No entanto, os dilemas eleitorais do PT empalidecem diante do dilema maior, que acomete o próprio Supremo Tribunal Federal. A discussão entre o “novato” Luís Roberto Barroso e seu colega Marco Aurélio Mello, na sessão de quinta-feira, resume a situação. Ao ressaltar a sua independência, o mais novo ministro do Supremo disse: “O que vai sair no jornal do dia seguinte não faz diferença para mim”, ao que Marco Aurélio respondeu: “Pois para mim faz. Devo contas aos contribuintes”. O veterano não queria dizer, com isso, que o STF deve votar guiado pelo clamor popular (e nem seria bom que assim fosse), mas que também é preciso compreender os anseios da sociedade. Se do ponto de vista jurídico há bons argumentos tanto contra quanto a favor dos embargos infringentes, como mostramos neste mesmo espaço na sexta-feira, não se trata de atropelar a lei em nome do grito das ruas, mas de compreender o que está em jogo.
E o que está em jogo é a própria reputação do Poder Judiciário, o único que até agora foi poupado da desilusão popular, manifestada especialmente nas grandes passeatas de junho que eram “contra tudo o que está aí” – ou quase tudo, já que justamente o STF ainda se beneficiava do respeito e da visibilidade adquiridos no ano passado, com o julgamento do mensalão. Executivos e Legislativos Brasil afora seguem dando demonstrações de descaso com o cidadão, desde o subsecretário de Segurança que dispara contra sem-terra na Bahia até os deputados federais que livram da cassação seu colega presidiário Natan Donadon. Mas os tribunais superiores, especialmente o STF, vinham sendo vistos como instâncias com os quais o brasileiro sedento de justiça podia contar. Ao condenar os mensaleiros, desfez a noção de que no Brasil a Justiça só era implacável com os mais pobres.
Pois agora, aos olhos desse mesmo brasileiro, o STF pode tanto confirmar sua boa imagem quanto cair no descrédito na quarta-feira.
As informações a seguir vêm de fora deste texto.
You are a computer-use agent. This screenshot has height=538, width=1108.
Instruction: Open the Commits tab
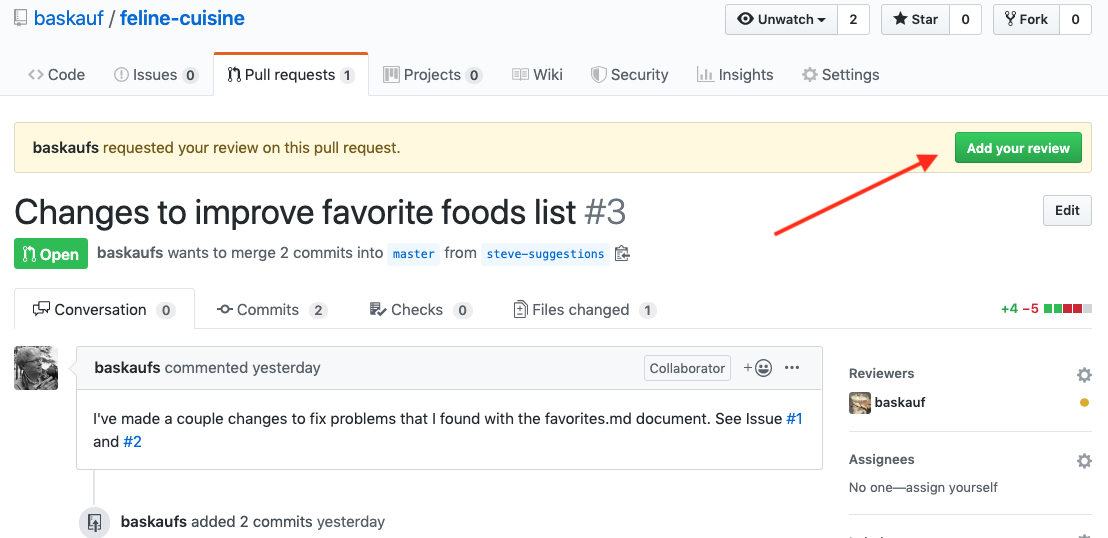pyautogui.click(x=272, y=310)
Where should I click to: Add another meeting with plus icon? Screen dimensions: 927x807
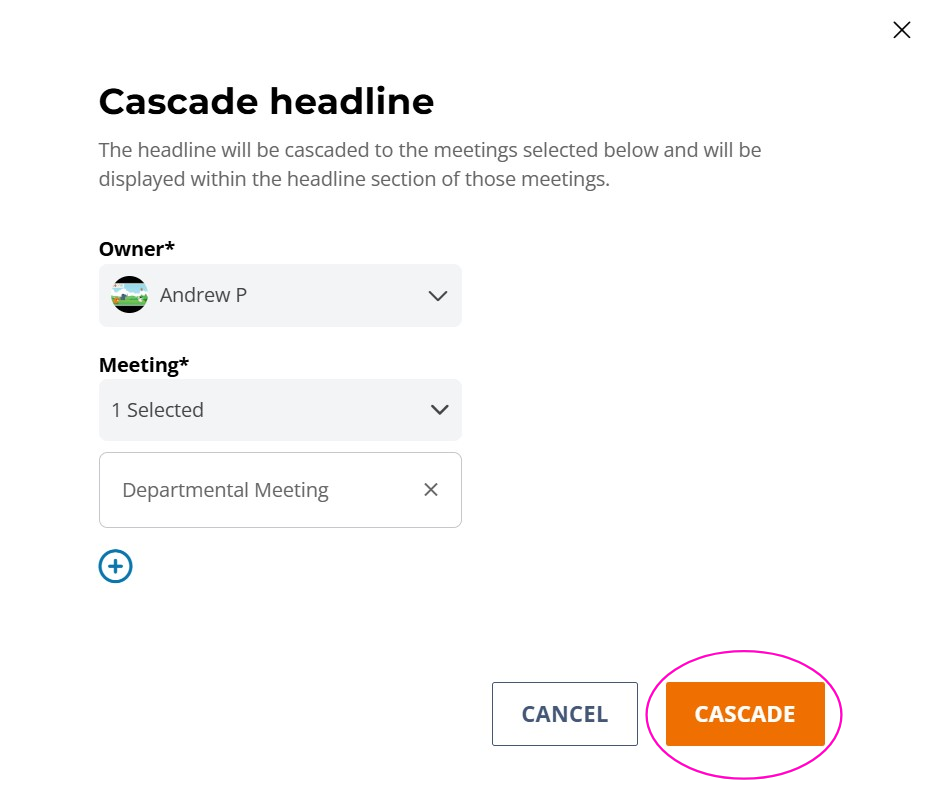115,566
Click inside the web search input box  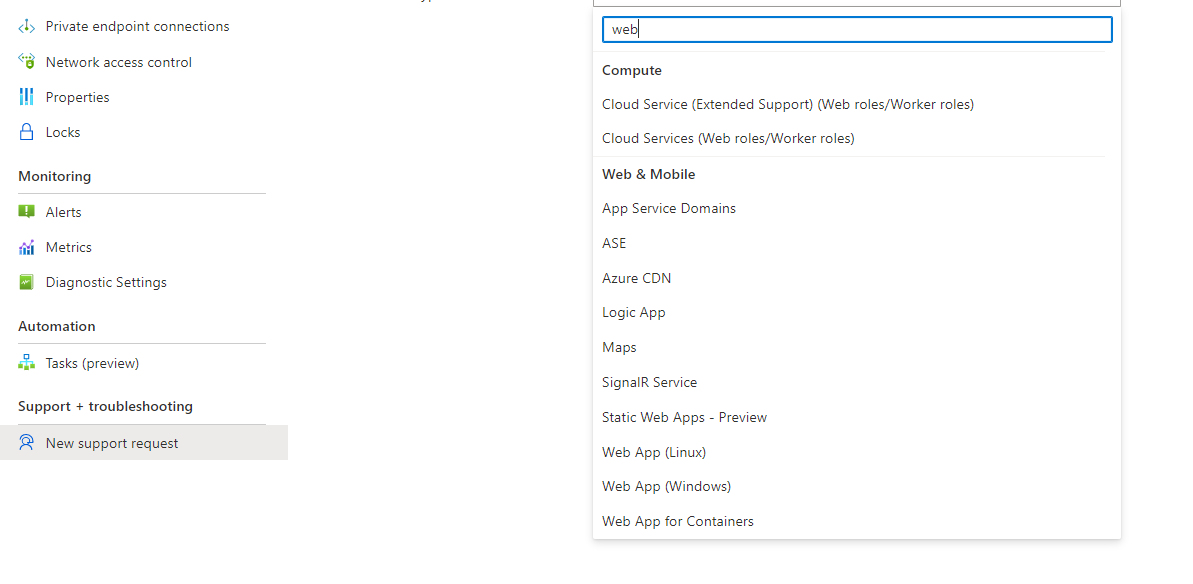click(x=856, y=29)
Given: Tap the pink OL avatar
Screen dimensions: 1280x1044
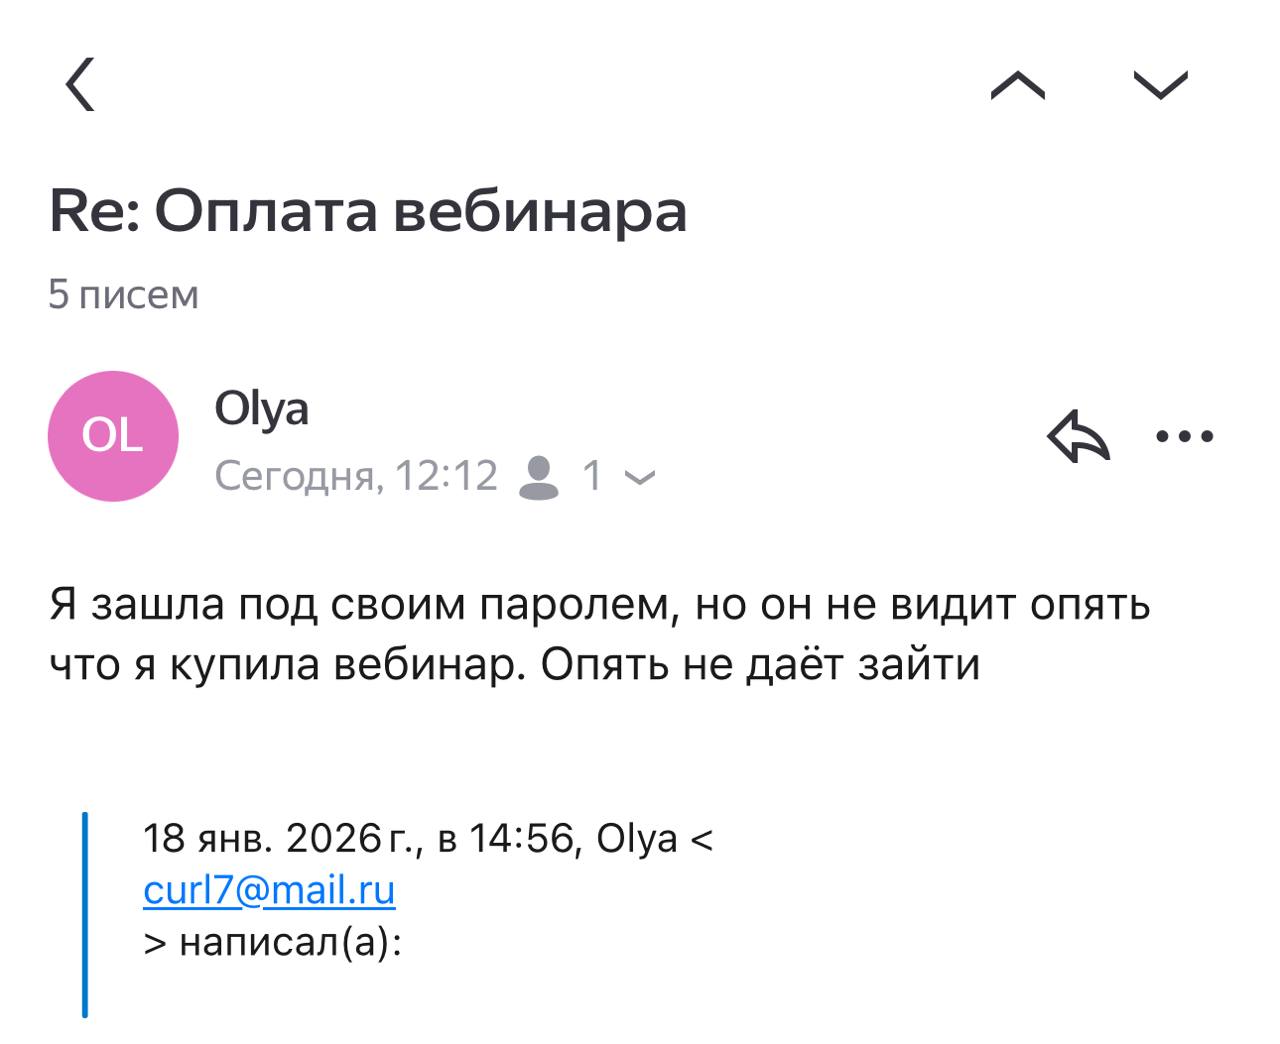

A simples aceitação dos embargos infringentes não é garantia de que os mensaleiros petistas realmente terão suas penas reduzidas, é verdade; mas a nova composição do Supremo, diferente daquela que condenou Dirceu, Delúbio, Cunha e Genoino, torna plausíveis as previsões mais pessimistas. E a desmoralização do STF, quando os outros poderes já têm uma reputação tão baixa diante do cidadão, é exatamente aquilo de que a jovem democracia brasileira menos precisa agora.